日本経営士会中部支部

2024-04-16

お客様のデータは経営者の頭の中

2024/4/16配信


「続・コンサルの現場 No.45」

テーマは「お客様のデータは経営者の頭の中」です。


お客様のことをよく知っていると、親近感が生まれます。

長く経営をしている経営者が、お客様のことをよく知っているのは当たり前です。

ところが、従業員は経営者ほどお客様のことを知りません。

それは、経営者がお客様のデータを抱え込んでいるからです。


お客様のデータは経営者の頭の中

◆ 経営者とお客様との話

あなたの会社に、一人のお客様が入ってきました。

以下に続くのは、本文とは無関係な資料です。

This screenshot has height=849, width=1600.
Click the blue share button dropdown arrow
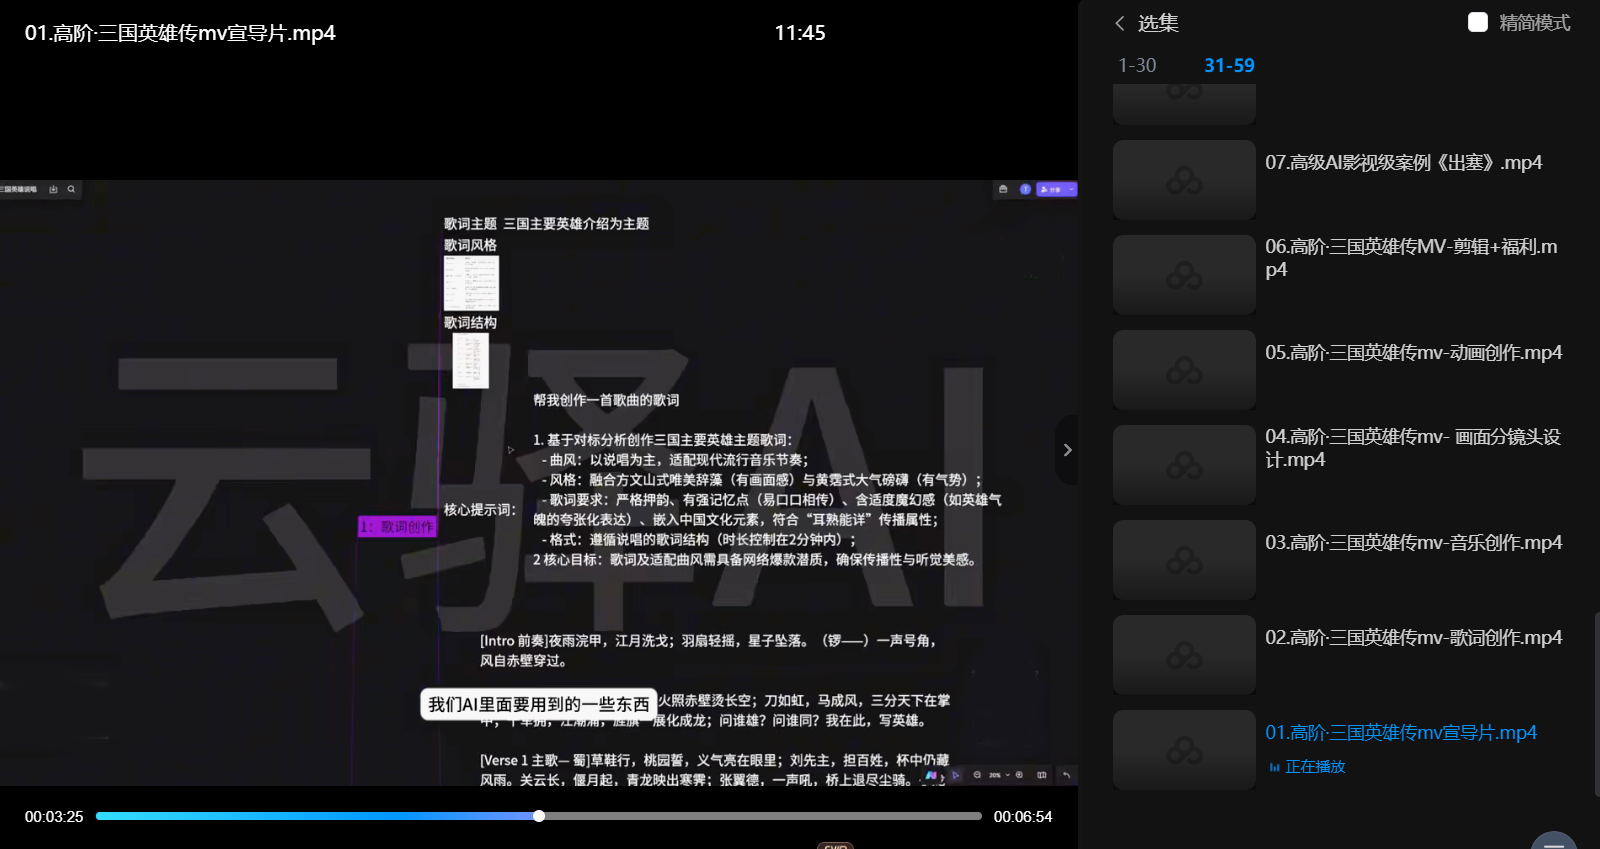point(1071,189)
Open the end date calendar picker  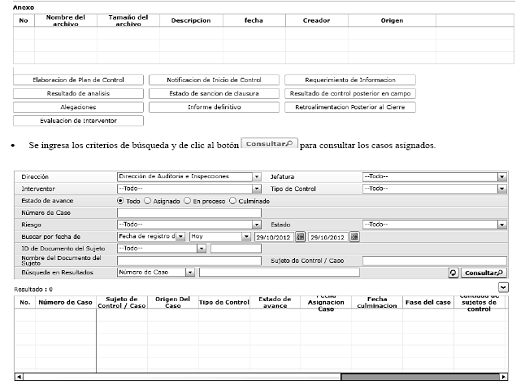point(354,237)
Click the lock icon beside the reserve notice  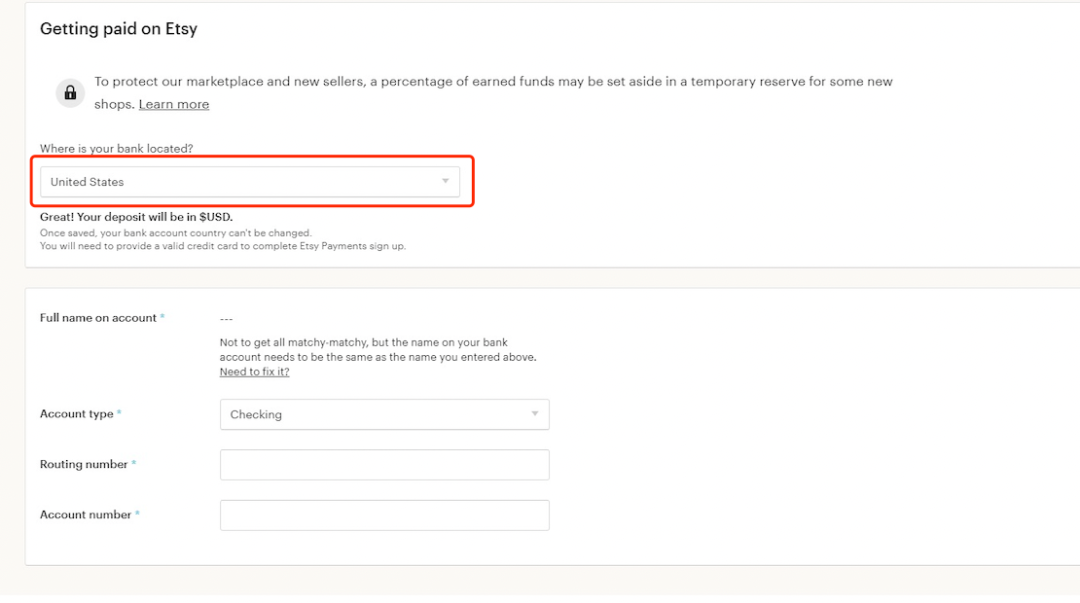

顔なじみのお客様です。

「試合の結果はどうでしたか?」
「準々決勝で負けちゃったよ」

「ピッチャーは誰だったんですか?」
「うちのはSが投げて、向こうは甲子園で投げたKだったよ」

どうも、お客様は、草野球チームの監督のようです。

このあと、あなたとお客様の会話は、長々と続きます。

いかがですか?こんな場面はよくあるでしょう。


あなたは、このお客様のことを、たくさん知っています。

たとえば、

  • 出身校や学業成績のこと
  • 勤務先や仕事内容のこと
  • 子供の入学、卒業のこと
  • チームの成績やメンバーのこと
  • 好きなブランドや購入した商品のこと
  • カメラが得意なこと

まだ他にもいっぱいあります。


それにしても、すごい情報を持っていますね。

このお客様だけではありません。

あなたの頭の中には、それこそ、何百人、何千人のデータが入っています。

◆ データを吐き出す

では、このデータ、他の従業員の人たちは、あなたと同じように持っているでしょうか。

もしもあなたの頭の中だけにしかないとなれば、それは実にもったいないことです。

頭の中の情報を外に出してみませんか。


そして、他の従業員の人たちにも、知らせてあげようではありませんか。

会社の全員に公開するのです。そうすれば、あなたが持っている情報が活きます。

皆に、お客様のことがわかれば、お客様との距離が近くなります。


逆に、お客様のほうでも、従業員の方が自分のことをよく知って貰っていることは、嬉しいことです。

会社の信頼感も増すことになります。


では、どうしたら頭の中のある情報を皆で共有できるのでしょうか。

一番手っ取り早いのは、「お客様カード」を作ることです。

様式は、お店で使いやすいものにします。

◆ お客様カードの作り方

お客様一人につきA4用紙一枚くらいが、情報もたくさん載せられていいでしょう。

カードへの記入項目は、

  • お名前(ふりがなを入れます)
  • 顔や身体の特徴・年齢(推定でいいです)
  • 住所(分かれば番地まで)
  • 学校名や勤務先
  • 得意なこと
  • いまはまっていること
  • 今までに買っていただいた商品
  • 家族構成
  • 趣味
  • その他特徴的なこと

といった感じです。


あなたの書き込みが終わったら、今度は従業員の方の番です。

あなたが持っている情報以外の情報を持っている場合があります。

その場合は、お客様カードに追加をしてもらいましょう。

こうして出来上がったカードは、あいうえお順にしてファイルをして、事務所の誰でも見られるところに保管をします。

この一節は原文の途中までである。